When he arrived in Paris on 17 September 1839, the young Richard Wagner aspired to one single ambition: to have his music performed on the stage of the Opéra, for the French capital was, for an operatic composer, the sole temple of posterity. Inspired by reading a novella by Heine he began composing 'Der fliegende Holländer'. Unfortunately, Léon Pillet, the director of the Opéra who took up his post during the summer of 1840, shattered Wagner’s hopes at a stroke. He proposed merely to buy from Wagner his ‘idea’, which he found appealing. To meet an urgent need for funds, Wagner sold the subject of the work to the new management for 500 francs. More precisely, he submitted a synopsis in broken French summarising an operatic adaptation of the story of the Flying Dutchman.
Entrusted to Paul Foucher and Bénédict-Henri Révoil in the summer of 1841, Wagner’s synopsis soon assumed the form of a French libretto, enriched with new influences: Walter Scott’s 'The Pirate', the writings of James Fenimore Cooper, and especially 'The Phantom Ship' by Frederick Marryat (translated into French in 1839 under the title of 'Le Vaisseau fantôme'). Once it had been set to verse by Foucher, it was handed over to the composer Pierre-Louis Dietsch, Léon Pillet's friend and protegée, newly-appointed chorusmaster at the Opéra. Wagner’s missed opportunity with the Paris operatic stage (the first in a long series) therefore gave rise to two distinct works: Dietsch’s 'Le Vaisseau fantôme', performed for the first time at the Paris Opéra on 9 November 1842, and Wagner’s 'Der fliegende Holländer', premiered in Dresden on 2 January 1843.

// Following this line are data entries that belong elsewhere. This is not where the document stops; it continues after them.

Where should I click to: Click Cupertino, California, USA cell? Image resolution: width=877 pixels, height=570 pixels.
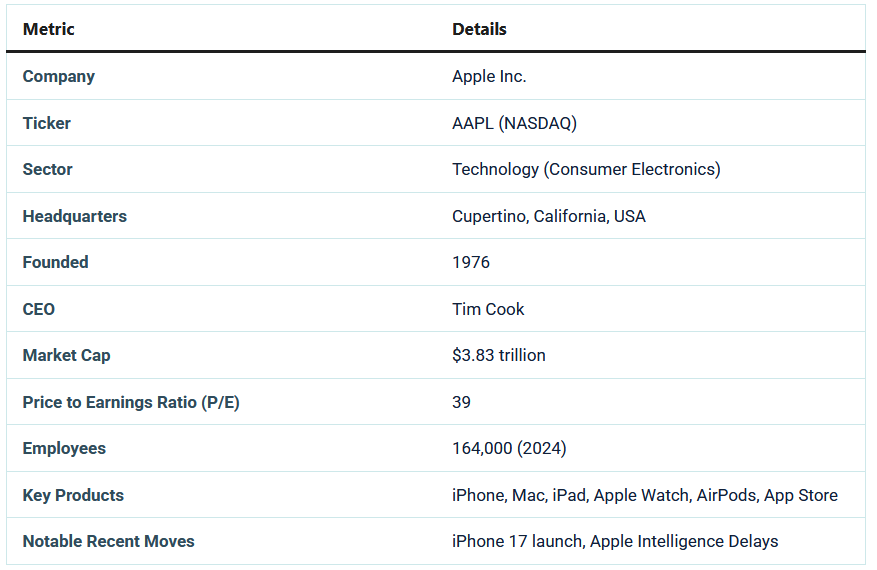549,216
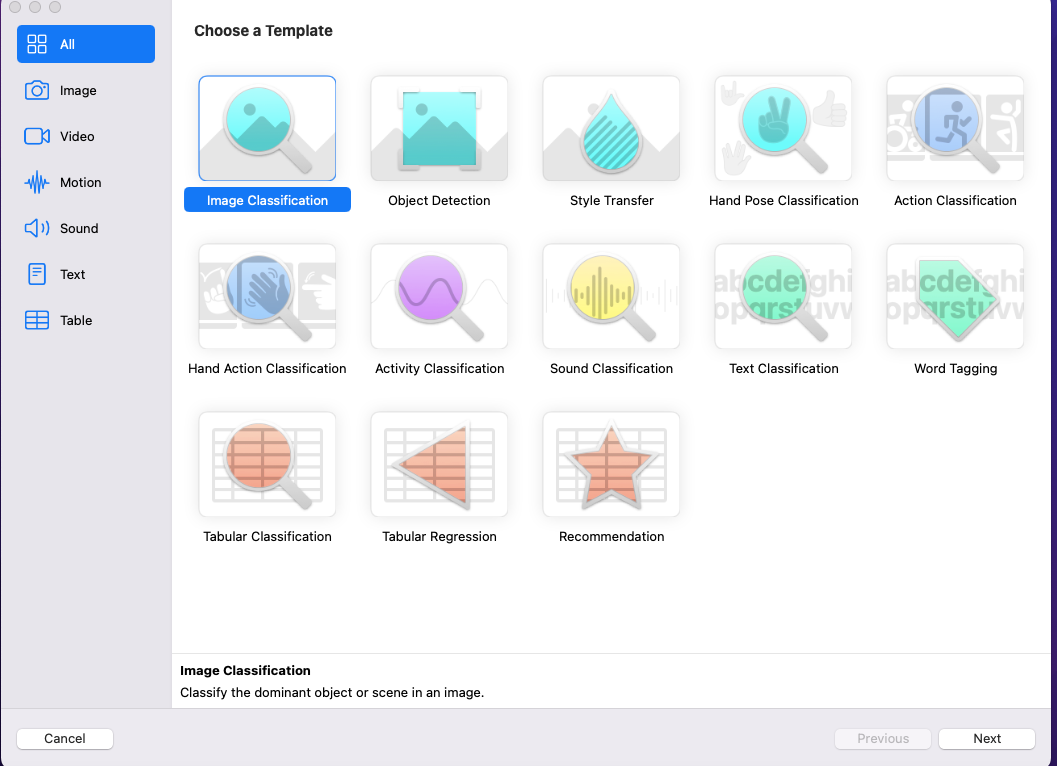Cancel the template selection dialog
Image resolution: width=1057 pixels, height=766 pixels.
tap(64, 738)
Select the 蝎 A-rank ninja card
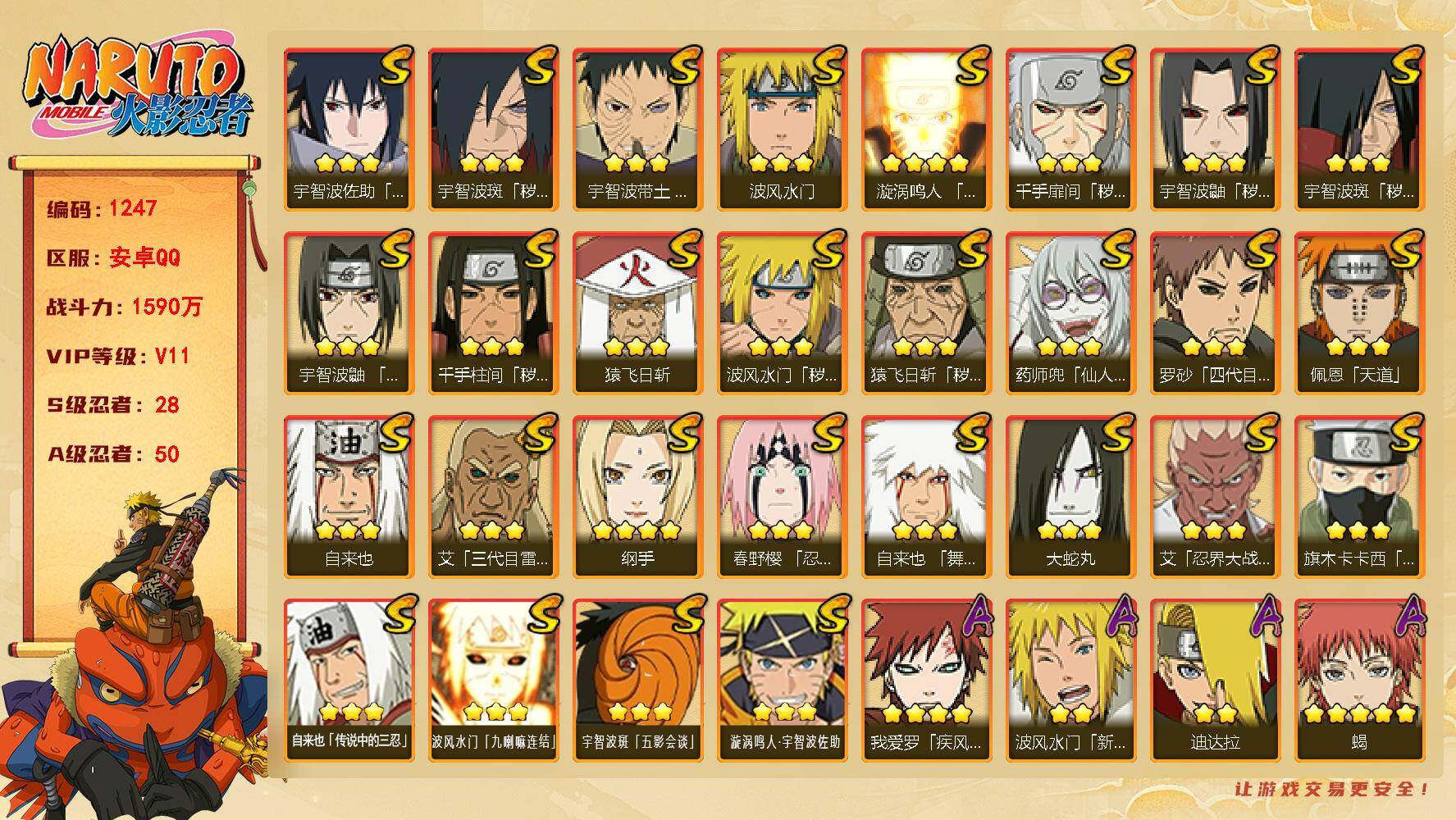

Founded in 1982 by Marc Minkowski, Les Musiciens du Louvre Grenoble breathes new life into the Baroque, Classical and Romantic repertoires, performed on period instruments. Recent operatic successes include a Mozart gala for the orchestra’s 30th anniversary and Offenbach’s 'Les Contes d’Hoffmann' (Salle Pleyel); Wagner’s 'Der fliegende Höllander' (Opéra de Versailles, MC2 Grenoble, Theater an der Wien, Palau de la Música in Barcelona); and Mozart’s 'Lucio Silla' at the Salzburg Mozartwoche and Festival, and at the Musikfest Bremen where it has appeared regularly since 1995. The orchestra’s recordings for naïve include the complete ‘London’ Symphonies of Haydn in 2010 and the Schubert symphonies in 2012, bestsellers on the naïve label.